Mr. Hickey, who is largely negative on technology stocks, has made a very small bet against I.B.M. in his own portfolio.

The company declined to say how much its future revenue would decline because of the scuttled deal. But in a note to clients, Bill C. Shope, an analyst at J. P. Morgan Chase, said that I.B.M.'s loss in revenues from the contract would be some $700 million to $800 million a year.

I.B.M. shares declined slightly yesterday, falling 0.4 percent, to $86.37.

There is no denying that I.B.M.'s future is heavily reliant on success in global services. Revenues from that unit now account for half of I.B.M.'s sales, which totaled $89 billion in 2003. Hardware revenues were roughly a third of the company's total sales in the first half of 2004, reflecting I.B.M.'s relatively recent exits from the disk drive, consumer PC, aluminum semiconductor and chip packaging businesses. Software sales accounted for just 15 percent of total revenue in the period.

But even amid I.B.M.'s big push into services, revenue growth in the unit is slowing. Services revenue rose only 2 percent in the second quarter of 2004, after accounting for currency exchange rates. In 2003, services revenue grew 9.3 percent.

Indeed, during 2003, global services provided the only bright spot for I.B.M. in revenue growth. Software sales rose only 1.9 percent last year, in constant currency, and hardware, financing and enterprise investments all declined.

While services dominate I.B.M.'s revenues, gross profit margins in the business - at 25 percent in the second quarter - are the lowest at the company.

Mr. Sciales said that the cancellation of a deal the company had characterized in a news release as groundbreaking and "the largest of its kind," had not caused great concern at the company over its on-demand strategy. He said the deal with J. P. Morgan was not the largest servicing agreement signed by I.B.M., but declined to identify any contracts the company had struck that were larger.

Neither would Mr. Sciales disclose the revenue that I.B.M. booked during the quarters that the J. P. Morgan contract was in place, or how big the earnings gain resulting from its cancellation would be.

I.B.M. is not the only technology services company that has experienced problems with long-term contracts. Electronic Data, its chief rival in the business, has struggled with some of its largest contracts.

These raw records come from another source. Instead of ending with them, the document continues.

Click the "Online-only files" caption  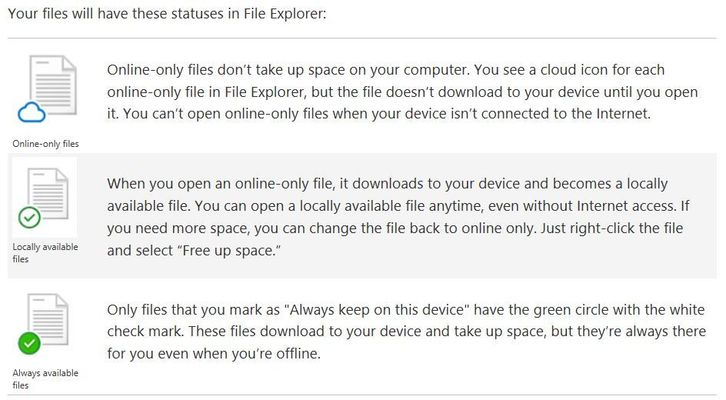tap(46, 144)
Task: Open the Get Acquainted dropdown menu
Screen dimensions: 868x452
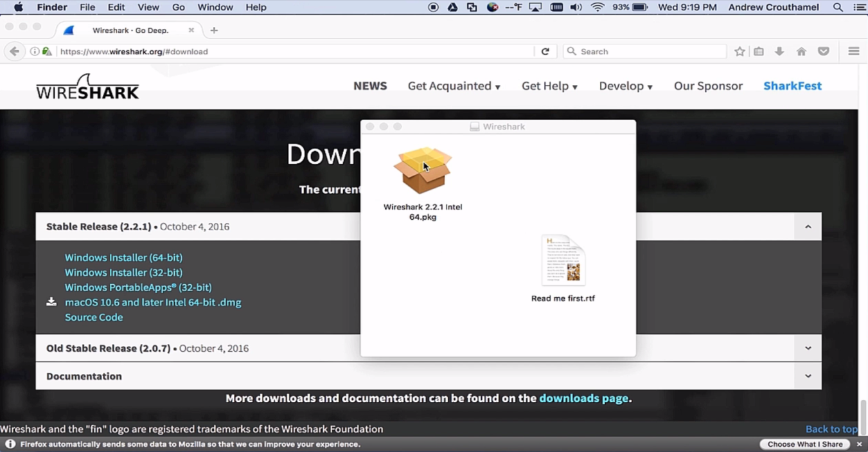Action: click(x=454, y=86)
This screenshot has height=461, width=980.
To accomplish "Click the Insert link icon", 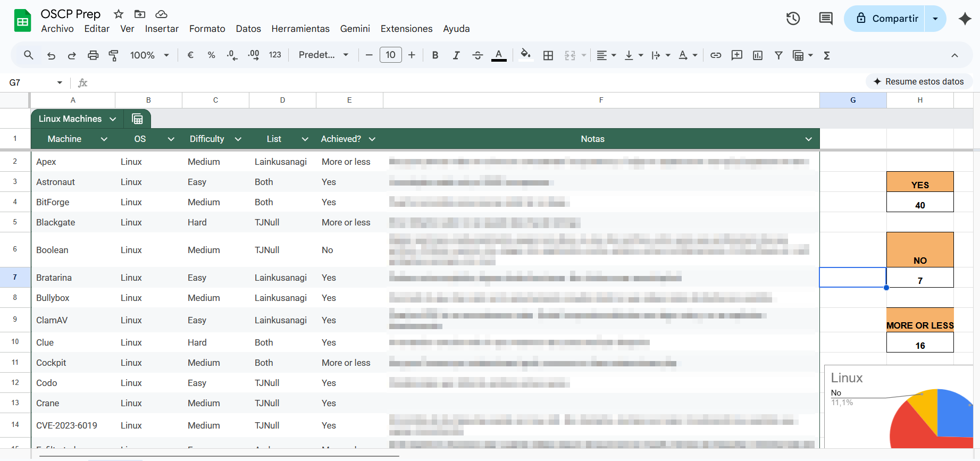I will 716,55.
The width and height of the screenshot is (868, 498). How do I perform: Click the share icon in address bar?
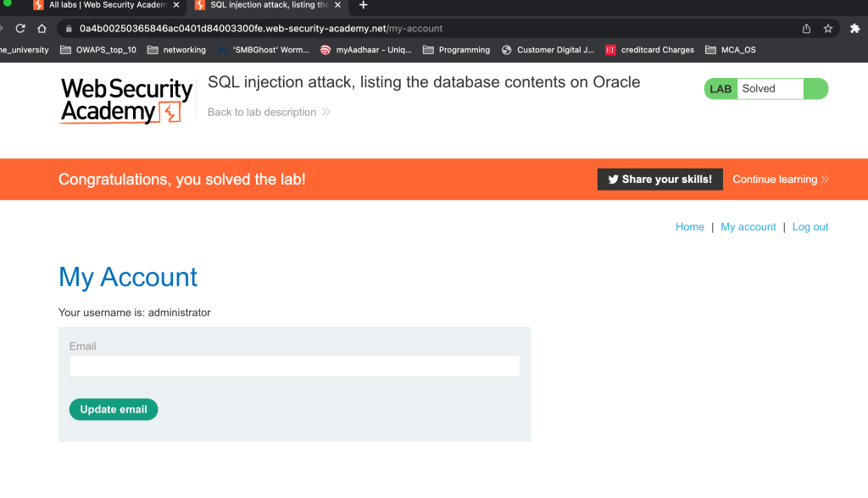coord(806,28)
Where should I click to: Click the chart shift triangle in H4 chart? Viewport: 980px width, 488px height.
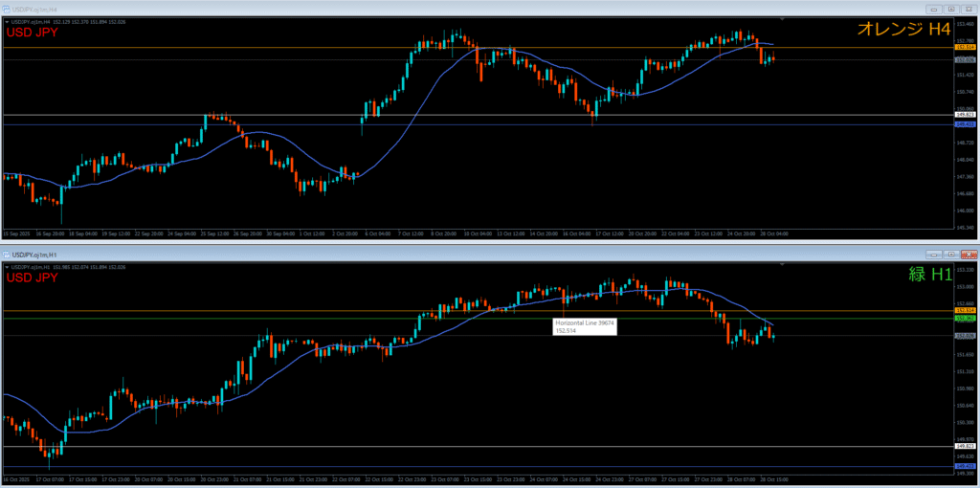tap(783, 19)

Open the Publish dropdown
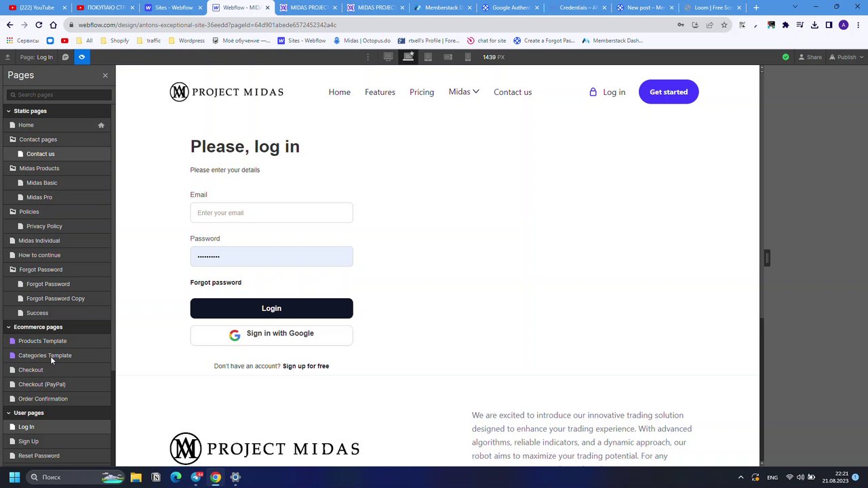846,57

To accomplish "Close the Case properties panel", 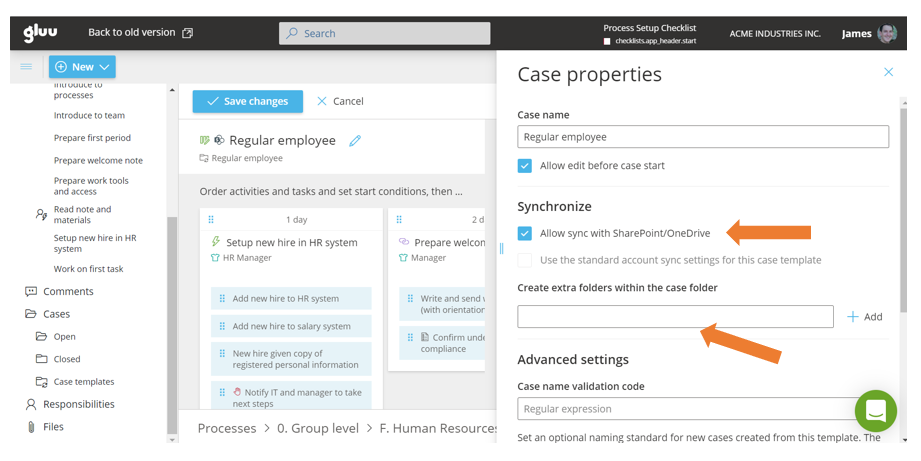I will (x=888, y=72).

Cap Gemini, a competitor in Europe, has also encountered problems.

Bill Fleckenstein, president of Fleckenstein Capital in Seattle, said that long-term contracts struck by technology services companies like I.B.M. and Electronic Data were almost impossible for investors to assess for profitability. That is because, under accounting rules, the companies devising the contracts have wide leeway in the amount of expenses they can assign to the business during a given period. If expenses are underestimated, the contracts look far more profitable than they really are.

Moreover, the expenses and how they are assigned are rarely disclosed.

"What's really needed is some clarity on this issue," said Mr. Fleckenstein, who has bet against I.B.M. in his portfolio. "They have been crowing about on-demand and how great their backlog is. If losing the contract is a good thing, why is getting more of these types of contracts also a good thing? No facts are given on this, the supposed wave of the future for their business."